▶ **YOUR ASSIGNMENT**
Reproduce nothing but the closing run of lines: the line with "Task: Click the Кабинет" and each line that follows it to the end of the data.

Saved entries
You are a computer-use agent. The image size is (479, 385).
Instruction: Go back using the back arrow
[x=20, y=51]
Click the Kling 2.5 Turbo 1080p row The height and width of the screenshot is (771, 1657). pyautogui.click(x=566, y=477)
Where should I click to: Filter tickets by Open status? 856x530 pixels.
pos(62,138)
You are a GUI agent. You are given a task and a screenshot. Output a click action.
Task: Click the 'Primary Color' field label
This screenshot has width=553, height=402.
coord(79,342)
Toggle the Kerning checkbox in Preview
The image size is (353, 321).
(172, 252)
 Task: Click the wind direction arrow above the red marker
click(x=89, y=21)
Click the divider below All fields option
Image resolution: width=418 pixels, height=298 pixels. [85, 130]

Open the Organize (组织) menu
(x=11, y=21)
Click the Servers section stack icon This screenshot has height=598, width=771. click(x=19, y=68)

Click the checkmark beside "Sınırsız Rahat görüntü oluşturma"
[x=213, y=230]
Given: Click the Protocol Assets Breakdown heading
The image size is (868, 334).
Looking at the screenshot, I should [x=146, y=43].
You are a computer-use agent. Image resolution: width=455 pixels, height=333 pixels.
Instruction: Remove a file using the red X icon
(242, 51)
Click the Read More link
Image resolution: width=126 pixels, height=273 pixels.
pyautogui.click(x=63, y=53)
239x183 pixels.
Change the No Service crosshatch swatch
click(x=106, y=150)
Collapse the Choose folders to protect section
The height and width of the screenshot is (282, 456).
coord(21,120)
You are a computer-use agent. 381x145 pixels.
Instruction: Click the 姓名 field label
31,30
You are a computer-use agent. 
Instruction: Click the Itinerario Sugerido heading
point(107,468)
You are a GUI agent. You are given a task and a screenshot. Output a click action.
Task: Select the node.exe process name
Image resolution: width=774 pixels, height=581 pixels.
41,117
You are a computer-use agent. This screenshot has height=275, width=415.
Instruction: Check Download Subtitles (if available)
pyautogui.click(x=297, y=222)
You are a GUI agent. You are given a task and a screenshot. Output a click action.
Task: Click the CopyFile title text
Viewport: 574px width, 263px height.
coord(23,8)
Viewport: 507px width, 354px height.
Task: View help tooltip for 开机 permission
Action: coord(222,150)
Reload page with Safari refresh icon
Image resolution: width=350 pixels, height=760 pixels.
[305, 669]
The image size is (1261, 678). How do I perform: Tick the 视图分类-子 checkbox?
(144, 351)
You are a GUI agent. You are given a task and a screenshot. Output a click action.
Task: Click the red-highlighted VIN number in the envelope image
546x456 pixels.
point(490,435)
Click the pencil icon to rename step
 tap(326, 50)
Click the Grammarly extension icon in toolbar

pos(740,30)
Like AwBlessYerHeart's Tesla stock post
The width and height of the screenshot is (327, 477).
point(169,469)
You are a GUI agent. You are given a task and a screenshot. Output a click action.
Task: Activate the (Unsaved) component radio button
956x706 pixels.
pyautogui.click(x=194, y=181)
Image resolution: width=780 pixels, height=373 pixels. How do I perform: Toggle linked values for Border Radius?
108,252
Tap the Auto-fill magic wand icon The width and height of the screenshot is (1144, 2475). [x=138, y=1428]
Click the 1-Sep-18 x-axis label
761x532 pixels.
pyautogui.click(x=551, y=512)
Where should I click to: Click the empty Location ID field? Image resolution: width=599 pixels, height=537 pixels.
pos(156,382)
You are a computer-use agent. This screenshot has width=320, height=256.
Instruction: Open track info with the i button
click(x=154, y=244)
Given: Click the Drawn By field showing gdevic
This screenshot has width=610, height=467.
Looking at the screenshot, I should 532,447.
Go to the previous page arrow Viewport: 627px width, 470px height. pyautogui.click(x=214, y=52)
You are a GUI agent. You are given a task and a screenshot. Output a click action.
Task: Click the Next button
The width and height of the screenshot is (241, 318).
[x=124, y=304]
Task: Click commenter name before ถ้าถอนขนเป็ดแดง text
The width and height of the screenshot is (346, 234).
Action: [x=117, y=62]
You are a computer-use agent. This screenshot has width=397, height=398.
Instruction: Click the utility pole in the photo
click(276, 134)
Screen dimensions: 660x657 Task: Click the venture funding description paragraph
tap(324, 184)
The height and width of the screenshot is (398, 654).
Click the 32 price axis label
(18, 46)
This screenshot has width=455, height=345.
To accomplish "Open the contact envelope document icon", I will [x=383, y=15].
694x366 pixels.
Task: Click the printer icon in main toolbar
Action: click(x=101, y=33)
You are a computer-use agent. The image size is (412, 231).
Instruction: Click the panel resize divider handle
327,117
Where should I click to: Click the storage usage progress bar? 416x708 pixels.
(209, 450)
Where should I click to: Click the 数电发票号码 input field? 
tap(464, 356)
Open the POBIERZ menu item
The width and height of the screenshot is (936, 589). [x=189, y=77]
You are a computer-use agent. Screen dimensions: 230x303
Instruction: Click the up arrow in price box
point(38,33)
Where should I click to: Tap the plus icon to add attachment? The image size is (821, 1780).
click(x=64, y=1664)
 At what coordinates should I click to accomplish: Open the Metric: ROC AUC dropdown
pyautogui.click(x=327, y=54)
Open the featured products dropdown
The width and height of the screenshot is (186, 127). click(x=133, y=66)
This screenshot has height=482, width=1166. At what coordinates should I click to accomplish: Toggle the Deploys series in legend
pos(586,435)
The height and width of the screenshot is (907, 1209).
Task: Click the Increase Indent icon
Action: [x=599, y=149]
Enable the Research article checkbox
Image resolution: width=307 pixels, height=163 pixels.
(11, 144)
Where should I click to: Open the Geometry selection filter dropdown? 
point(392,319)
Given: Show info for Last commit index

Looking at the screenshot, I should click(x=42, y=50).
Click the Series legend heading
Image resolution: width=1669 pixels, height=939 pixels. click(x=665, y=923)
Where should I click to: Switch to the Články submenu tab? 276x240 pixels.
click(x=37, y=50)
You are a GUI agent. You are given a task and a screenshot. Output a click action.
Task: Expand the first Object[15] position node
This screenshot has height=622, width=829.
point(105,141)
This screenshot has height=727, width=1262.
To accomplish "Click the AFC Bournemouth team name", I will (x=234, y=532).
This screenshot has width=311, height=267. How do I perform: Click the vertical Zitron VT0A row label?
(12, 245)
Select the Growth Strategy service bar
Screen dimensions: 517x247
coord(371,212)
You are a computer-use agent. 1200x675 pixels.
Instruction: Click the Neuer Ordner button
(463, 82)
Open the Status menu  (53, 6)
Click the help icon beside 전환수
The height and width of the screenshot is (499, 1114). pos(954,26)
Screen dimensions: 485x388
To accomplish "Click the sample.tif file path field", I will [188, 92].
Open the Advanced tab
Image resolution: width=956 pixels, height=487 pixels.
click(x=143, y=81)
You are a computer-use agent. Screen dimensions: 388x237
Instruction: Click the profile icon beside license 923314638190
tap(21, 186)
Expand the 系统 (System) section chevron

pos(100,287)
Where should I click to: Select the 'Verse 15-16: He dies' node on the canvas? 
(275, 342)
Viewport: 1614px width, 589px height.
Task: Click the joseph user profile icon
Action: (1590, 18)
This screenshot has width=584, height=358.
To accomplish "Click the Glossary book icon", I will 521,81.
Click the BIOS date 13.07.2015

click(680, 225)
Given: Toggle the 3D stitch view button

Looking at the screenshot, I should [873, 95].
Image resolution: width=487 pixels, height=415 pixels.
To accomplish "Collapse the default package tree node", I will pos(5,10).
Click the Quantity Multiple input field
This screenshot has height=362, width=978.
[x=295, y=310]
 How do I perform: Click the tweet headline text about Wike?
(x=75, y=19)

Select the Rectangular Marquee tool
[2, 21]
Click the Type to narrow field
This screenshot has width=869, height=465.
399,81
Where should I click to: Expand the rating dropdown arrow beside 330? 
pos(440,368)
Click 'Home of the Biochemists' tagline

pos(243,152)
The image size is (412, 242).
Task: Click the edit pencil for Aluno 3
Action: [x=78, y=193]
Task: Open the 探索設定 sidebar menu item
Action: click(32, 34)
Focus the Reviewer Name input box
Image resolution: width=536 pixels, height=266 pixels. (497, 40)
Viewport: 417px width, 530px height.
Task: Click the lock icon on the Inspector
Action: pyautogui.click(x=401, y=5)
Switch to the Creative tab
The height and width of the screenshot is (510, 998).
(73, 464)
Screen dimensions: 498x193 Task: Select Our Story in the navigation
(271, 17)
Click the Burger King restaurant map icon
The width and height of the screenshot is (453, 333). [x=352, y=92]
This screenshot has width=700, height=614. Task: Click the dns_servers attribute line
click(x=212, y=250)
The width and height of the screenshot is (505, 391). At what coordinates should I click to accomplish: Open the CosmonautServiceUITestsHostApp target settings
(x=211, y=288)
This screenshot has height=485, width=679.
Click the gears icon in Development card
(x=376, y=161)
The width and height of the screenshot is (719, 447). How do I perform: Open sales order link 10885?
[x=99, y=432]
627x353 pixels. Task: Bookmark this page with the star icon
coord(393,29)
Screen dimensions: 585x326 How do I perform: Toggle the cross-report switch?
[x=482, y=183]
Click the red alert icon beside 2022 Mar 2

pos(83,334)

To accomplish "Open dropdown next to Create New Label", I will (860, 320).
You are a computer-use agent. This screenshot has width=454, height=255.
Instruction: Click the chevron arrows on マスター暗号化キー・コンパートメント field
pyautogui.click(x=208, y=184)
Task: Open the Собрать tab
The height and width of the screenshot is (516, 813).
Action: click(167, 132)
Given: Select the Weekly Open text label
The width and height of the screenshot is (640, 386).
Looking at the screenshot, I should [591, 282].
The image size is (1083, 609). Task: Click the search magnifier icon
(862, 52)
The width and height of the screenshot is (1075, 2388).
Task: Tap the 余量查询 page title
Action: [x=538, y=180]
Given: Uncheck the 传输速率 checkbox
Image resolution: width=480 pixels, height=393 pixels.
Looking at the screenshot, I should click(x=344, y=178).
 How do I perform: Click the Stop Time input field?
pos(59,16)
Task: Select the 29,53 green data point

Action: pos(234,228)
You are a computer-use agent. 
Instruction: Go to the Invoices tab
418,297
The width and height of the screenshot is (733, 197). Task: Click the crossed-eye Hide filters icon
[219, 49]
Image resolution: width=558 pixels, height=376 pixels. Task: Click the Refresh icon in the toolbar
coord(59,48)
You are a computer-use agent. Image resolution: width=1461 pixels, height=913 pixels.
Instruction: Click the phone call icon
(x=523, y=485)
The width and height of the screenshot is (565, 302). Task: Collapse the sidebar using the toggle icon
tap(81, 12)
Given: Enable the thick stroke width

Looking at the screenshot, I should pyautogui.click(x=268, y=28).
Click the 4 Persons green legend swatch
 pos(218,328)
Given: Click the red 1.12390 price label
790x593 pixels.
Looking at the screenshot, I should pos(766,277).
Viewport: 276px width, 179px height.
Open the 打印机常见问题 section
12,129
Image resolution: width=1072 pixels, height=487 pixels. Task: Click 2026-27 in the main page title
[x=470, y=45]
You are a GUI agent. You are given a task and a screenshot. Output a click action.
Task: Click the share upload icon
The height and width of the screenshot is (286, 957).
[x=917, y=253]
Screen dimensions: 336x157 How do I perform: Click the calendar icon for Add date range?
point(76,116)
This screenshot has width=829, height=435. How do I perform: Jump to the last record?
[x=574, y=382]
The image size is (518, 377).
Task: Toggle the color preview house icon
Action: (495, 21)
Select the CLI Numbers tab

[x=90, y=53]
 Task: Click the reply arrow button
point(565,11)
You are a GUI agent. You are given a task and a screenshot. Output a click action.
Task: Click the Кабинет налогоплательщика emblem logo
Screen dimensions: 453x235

▶ **RESPONSE FOR THIS EXERCISE**
Task: Click the Кабинет налогоплательщика emblem logo
Screen dimensions: 453x235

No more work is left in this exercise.